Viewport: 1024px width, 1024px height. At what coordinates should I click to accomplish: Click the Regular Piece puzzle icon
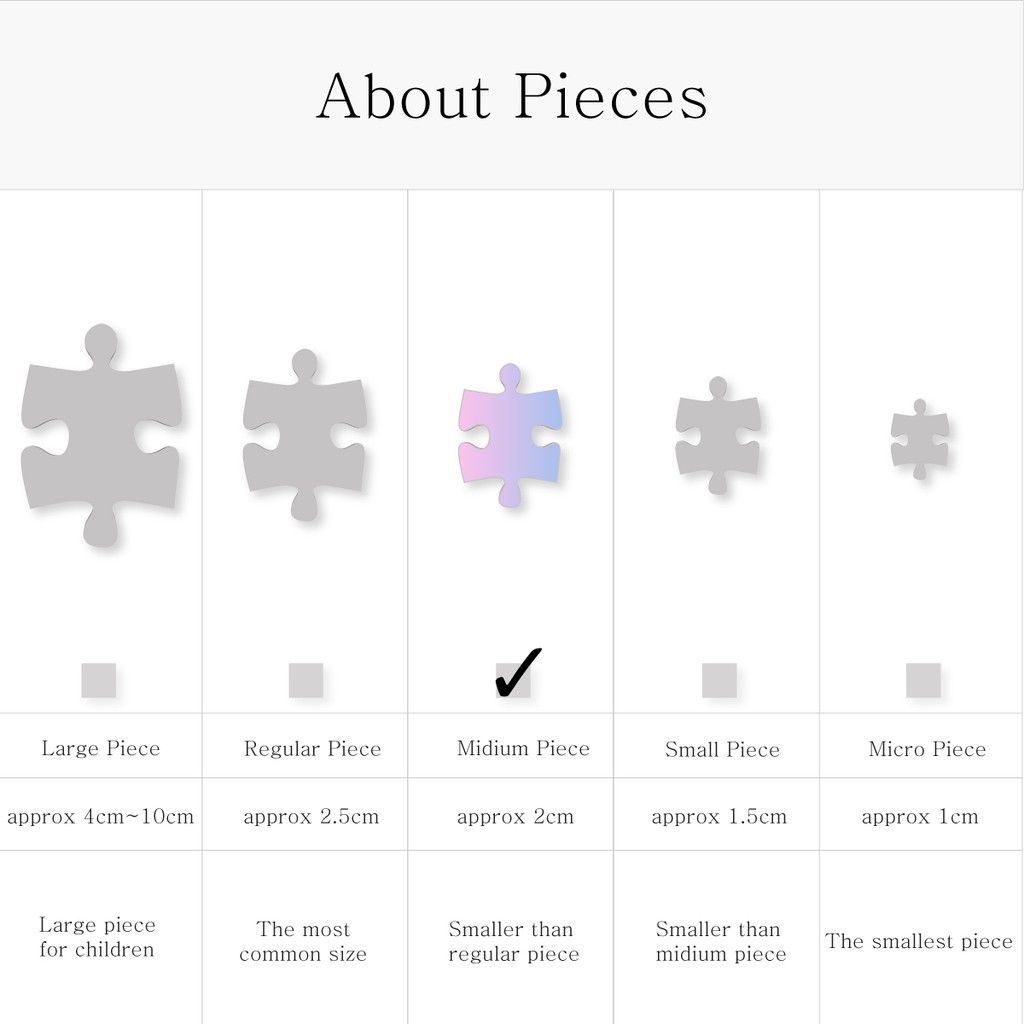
...
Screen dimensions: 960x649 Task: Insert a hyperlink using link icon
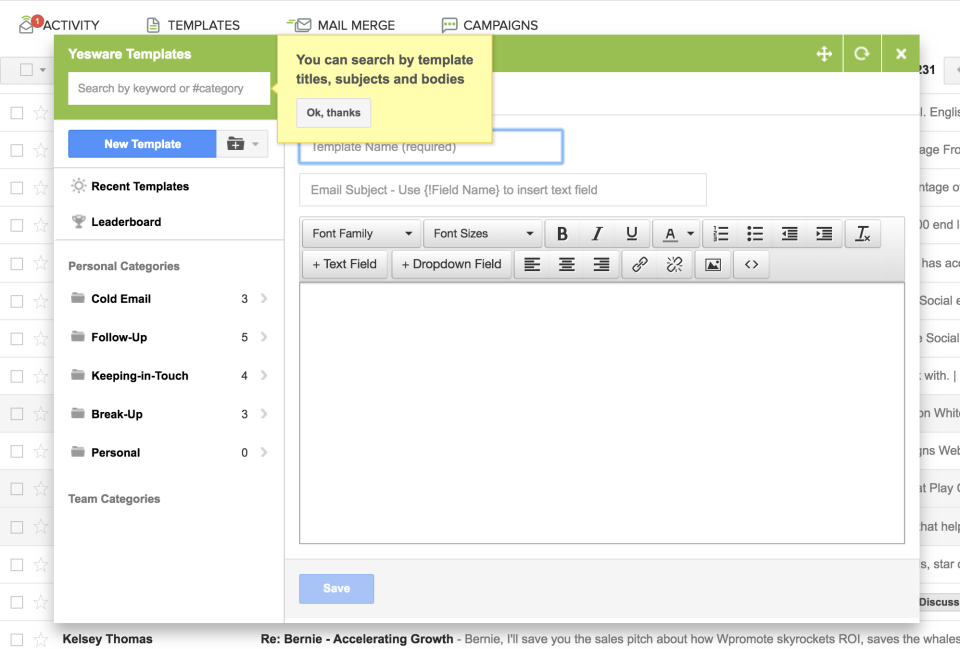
...
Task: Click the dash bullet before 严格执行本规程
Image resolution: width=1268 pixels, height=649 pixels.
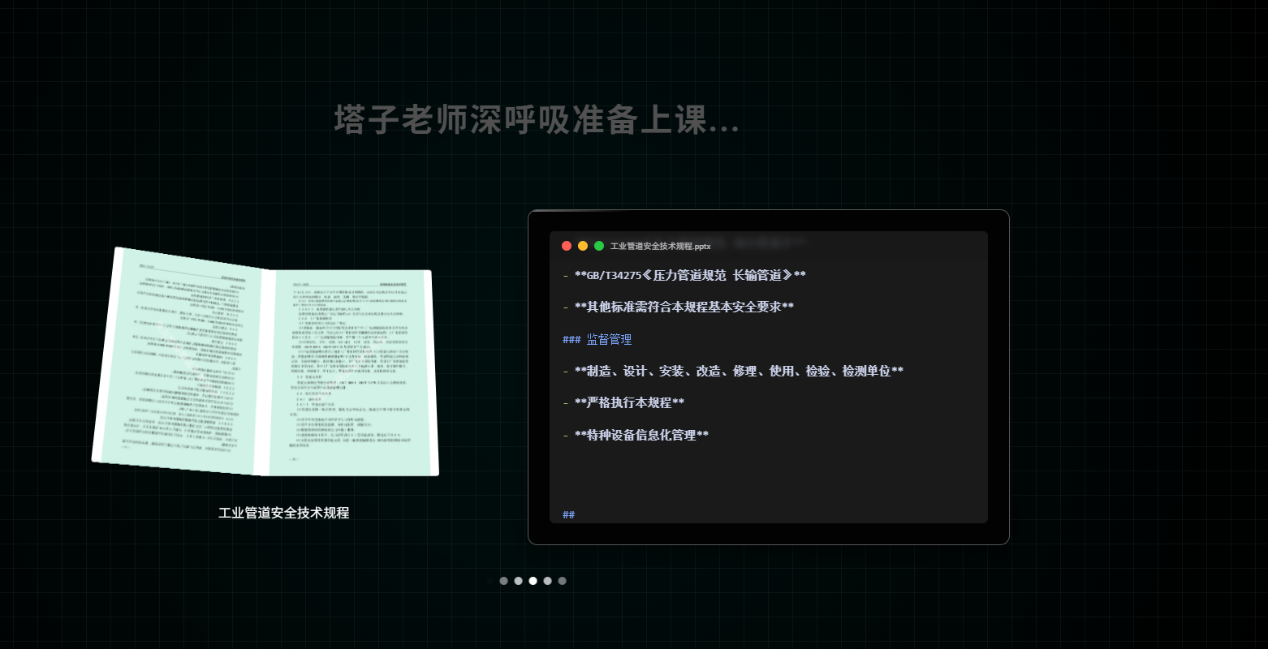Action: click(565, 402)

--- Exercise directions ---
Wherever the word "Task" appears in the entries above, copy that whole line.

--- Solution to the exercise ---
Screen dimensions: 960x649 Task: Insert a hyperlink using link icon
Task: Click the dash bullet before 严格执行本规程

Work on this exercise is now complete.